Music Cruises Have Caught Major Wind — And This Company Is The Motor Behind Them
Usually when Lyle Lovett performs, the stage does not move. But the 2010 Cayamo music festival took place on a luxury liner in the Caribbean — and 14-foot waves shook him out of his usual stoicism. “I grew up being the carsick kid. Couldn’t ride in the back seat,” says the Texas singer-songwriter. “I was doing an interview with Steve Earle for his Sirius radio show [while on board], and I had to step out of the room and come back in.”
Cayamo is one of 18 festivals this year run by Sixthman, an Atlanta-based company founded in 2001 when Sister Hazel’s then-manager, Andy Levine, invited 400 of the rock band’s superfans to take over 200 cabins of the Carnival Jubilee. It ended up kicking off an appealing new concert-business model: Music cruises gave artists the rare opportunity to play intimate shows for core groups of well-off devotees — all while enjoying access to high-end meals, luxury hotel rooms and slot machines (the occasional need for Dramamine notwithstanding).

Provided material >>
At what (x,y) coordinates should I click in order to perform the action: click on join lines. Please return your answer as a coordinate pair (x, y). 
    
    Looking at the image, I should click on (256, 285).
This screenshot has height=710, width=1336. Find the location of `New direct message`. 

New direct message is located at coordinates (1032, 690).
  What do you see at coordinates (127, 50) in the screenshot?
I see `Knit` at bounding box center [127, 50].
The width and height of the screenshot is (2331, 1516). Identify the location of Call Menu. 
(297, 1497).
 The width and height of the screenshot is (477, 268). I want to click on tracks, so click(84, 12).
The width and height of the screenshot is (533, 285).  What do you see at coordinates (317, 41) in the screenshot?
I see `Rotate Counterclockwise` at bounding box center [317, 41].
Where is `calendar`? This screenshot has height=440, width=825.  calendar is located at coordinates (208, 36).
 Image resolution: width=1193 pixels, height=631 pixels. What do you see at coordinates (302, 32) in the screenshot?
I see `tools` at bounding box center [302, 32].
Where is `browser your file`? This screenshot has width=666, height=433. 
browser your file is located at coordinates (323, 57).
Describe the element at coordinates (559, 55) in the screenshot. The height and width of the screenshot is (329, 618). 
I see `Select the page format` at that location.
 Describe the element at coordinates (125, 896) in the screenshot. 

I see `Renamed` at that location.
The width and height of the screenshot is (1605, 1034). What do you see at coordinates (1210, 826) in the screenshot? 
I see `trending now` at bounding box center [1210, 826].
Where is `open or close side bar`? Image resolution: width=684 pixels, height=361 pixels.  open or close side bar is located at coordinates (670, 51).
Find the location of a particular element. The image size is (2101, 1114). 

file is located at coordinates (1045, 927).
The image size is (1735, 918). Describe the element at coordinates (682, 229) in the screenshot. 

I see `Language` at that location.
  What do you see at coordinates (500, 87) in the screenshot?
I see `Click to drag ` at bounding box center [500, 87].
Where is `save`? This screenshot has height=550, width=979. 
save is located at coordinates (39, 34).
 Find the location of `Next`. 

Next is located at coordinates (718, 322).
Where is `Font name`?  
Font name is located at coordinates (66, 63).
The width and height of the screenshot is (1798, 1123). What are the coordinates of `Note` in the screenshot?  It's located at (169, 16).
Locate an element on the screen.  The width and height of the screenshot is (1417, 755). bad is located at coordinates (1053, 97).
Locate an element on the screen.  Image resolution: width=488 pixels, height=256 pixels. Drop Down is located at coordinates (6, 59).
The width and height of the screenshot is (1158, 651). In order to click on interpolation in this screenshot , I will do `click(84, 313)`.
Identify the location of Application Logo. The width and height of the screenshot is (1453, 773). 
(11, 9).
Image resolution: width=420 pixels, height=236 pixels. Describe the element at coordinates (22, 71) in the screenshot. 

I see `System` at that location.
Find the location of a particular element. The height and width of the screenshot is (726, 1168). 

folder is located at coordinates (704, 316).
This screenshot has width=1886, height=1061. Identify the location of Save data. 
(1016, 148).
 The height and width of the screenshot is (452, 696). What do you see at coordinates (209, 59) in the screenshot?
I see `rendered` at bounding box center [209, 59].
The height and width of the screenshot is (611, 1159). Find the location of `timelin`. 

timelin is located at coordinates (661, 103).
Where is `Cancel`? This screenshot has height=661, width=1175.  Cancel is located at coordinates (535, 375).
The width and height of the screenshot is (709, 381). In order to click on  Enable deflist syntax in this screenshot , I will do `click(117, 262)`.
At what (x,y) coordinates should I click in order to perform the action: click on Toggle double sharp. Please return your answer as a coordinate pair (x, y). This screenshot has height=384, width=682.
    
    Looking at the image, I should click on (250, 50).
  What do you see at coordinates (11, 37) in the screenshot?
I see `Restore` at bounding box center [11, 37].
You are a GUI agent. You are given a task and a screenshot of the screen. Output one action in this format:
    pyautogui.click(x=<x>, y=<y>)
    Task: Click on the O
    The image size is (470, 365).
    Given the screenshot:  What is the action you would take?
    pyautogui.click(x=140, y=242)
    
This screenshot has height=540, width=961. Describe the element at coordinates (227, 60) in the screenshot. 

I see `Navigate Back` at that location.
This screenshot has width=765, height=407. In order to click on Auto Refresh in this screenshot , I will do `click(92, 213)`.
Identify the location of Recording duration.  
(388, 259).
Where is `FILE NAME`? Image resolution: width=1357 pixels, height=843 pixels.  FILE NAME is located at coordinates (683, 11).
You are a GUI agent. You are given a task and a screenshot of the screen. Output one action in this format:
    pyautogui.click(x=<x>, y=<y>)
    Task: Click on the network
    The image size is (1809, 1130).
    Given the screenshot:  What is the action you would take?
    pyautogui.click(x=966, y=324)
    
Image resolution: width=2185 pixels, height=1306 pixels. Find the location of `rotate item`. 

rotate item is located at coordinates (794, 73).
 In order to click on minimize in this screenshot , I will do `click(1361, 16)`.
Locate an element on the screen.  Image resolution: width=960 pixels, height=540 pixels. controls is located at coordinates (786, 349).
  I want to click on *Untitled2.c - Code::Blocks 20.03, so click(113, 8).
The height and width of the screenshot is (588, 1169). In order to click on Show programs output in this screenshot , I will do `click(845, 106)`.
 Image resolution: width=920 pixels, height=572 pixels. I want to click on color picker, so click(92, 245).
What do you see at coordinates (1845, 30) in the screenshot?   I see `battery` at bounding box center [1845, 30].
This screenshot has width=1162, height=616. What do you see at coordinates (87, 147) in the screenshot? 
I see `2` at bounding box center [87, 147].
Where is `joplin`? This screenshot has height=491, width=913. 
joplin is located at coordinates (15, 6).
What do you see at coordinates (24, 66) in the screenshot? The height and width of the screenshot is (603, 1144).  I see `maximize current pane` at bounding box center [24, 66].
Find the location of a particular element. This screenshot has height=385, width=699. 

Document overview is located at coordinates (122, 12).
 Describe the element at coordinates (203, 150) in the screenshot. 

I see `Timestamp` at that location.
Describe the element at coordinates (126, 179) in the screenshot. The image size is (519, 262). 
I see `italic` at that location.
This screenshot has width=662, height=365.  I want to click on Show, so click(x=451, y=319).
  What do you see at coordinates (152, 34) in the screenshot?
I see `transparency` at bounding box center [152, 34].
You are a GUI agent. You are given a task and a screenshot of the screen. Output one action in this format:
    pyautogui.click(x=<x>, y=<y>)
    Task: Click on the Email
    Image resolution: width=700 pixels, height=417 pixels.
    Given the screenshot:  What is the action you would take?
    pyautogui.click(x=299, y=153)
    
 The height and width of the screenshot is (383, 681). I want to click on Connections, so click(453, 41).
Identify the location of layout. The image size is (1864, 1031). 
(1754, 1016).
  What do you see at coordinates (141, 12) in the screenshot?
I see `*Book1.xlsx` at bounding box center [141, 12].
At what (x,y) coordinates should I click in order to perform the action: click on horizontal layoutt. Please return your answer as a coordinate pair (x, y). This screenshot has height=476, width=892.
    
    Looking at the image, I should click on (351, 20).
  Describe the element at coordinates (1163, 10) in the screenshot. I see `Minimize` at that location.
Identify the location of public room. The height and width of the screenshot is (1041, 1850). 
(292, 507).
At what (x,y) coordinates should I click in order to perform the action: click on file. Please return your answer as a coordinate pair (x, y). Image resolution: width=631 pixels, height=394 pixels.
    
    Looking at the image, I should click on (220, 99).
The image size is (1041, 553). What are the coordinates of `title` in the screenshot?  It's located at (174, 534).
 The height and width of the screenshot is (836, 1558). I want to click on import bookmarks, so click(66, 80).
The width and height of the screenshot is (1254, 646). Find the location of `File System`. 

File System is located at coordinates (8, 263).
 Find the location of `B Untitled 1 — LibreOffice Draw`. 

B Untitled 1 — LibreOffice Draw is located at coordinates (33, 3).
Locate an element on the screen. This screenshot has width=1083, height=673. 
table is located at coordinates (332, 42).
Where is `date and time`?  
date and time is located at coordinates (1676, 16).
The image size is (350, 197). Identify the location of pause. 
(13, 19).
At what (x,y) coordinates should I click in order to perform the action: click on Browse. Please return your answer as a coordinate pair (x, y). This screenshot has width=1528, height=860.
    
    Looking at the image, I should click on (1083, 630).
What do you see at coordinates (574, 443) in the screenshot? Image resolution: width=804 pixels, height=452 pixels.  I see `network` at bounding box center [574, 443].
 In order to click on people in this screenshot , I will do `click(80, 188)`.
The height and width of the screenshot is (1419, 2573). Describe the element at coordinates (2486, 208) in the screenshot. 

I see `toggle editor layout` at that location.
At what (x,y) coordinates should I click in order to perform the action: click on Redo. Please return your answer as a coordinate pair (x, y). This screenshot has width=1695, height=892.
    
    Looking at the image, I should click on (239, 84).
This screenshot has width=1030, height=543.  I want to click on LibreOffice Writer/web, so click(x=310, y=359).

What the task requires >> List every person named in the text on music cruises. Work only from the text on music cruises.

Answer >> Lyle Lovett, Steve Earle, Andy Levine